Frappe is the only large data in our experiments. The NBCF works better than MF on this data, if we do not consider context information. Therefore, the CARS models built on NBCF (e.g., EF, ND${}_s$-DCR, ND${}_s$-DCW, and Chen’s methods) usually outperform the models built upon MF (e.g., SPF, CBPF, ICS, LCS, MCS) on the Frappe data. Surprisingly, the context-aware matrix factorization using MCS presents improved performance in comparison with other CACF models based on MF. It infers the potential advantages of MCS in context-aware recommendations.

6. Conclusions and Future Work

Context-aware recommender systems were built and developed based on the assumption that a user’s decisions or preferences on the items may vary from contexts to contexts.
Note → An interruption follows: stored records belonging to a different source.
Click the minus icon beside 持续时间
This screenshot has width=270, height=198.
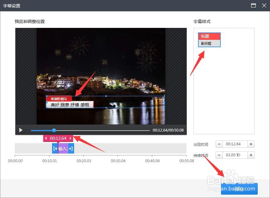(219, 155)
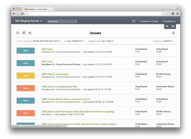Click the export issues icon beside Issues heading
Screen dimensions: 191x139
point(173,33)
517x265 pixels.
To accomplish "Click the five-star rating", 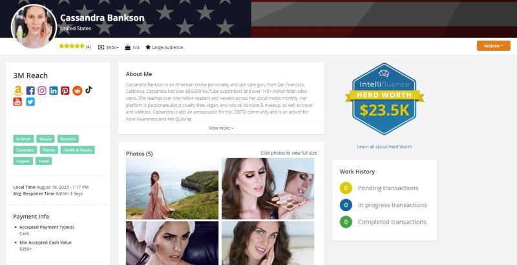I will (72, 46).
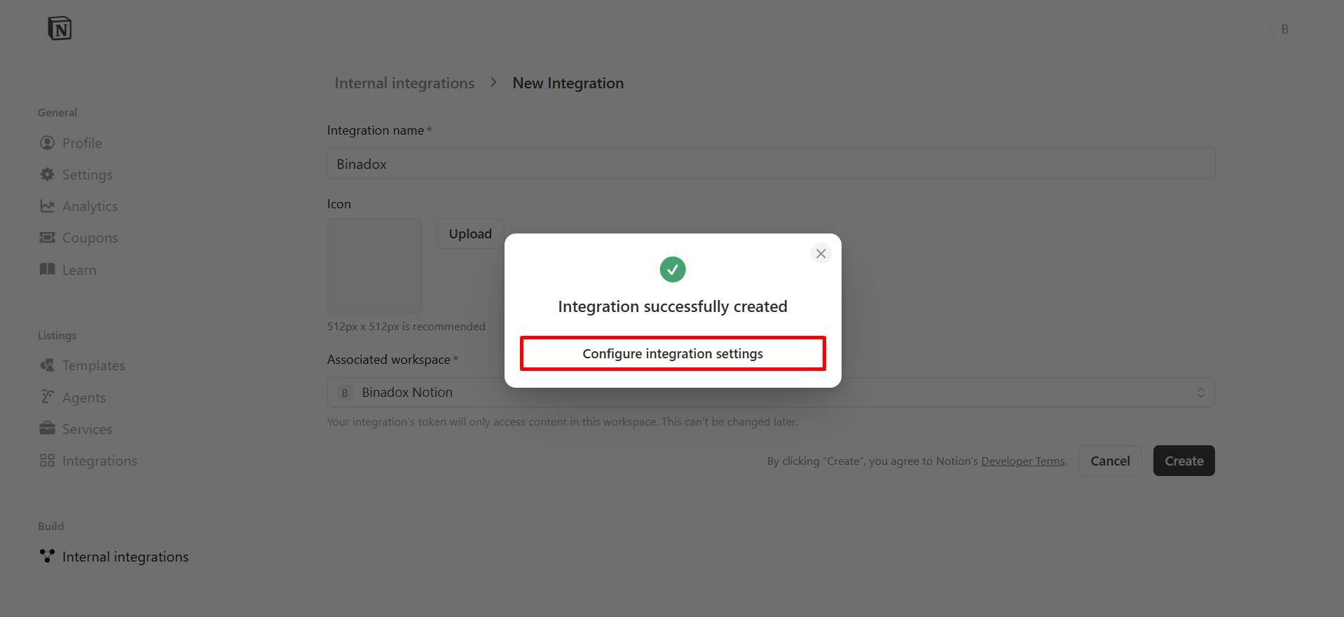1344x617 pixels.
Task: Open the green success checkmark icon
Action: (x=672, y=269)
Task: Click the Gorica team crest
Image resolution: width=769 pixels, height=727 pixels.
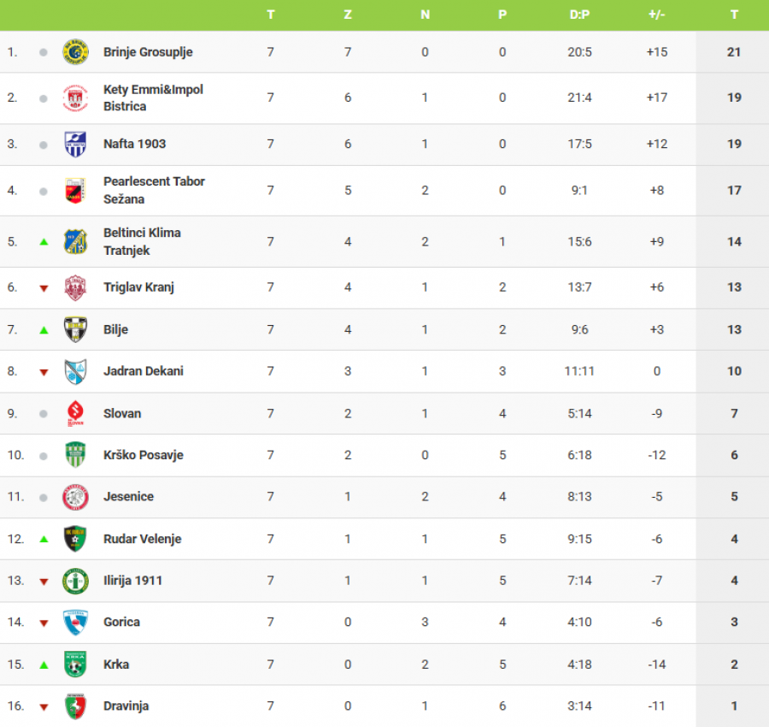Action: point(75,622)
However, the recommendation models may suffer from the sparsity issue, while one of the solutions is measuring and utilizing the context similarity in the recommendation approach.

This article delivers a review of existing context-aware collaborative filtering models using context similarity. Particularly, we also provide an empirical study of these models based on six real-world contextual rating data sets. Our experimental results showed that using context similarity can alleviate the sparsity issue and improve the recommendation models. More specifically, the models based on the matching-based context similarity may perform well in the rating prediction task, while the context-aware collaborative filtering approaches using learned context similarity usually work better in the top-N recommendations.

There are two promising research directions that could be considered in our future work. First, most methods measuring context similarity ignores the dependency among the context dimensions or conditions. Taking the dependency into consideration may be able to produce more accuracy and reliable context similarities. In addition, it is interesting to explore new approaches to incorporate context similarity in deep learning-based recommendation models.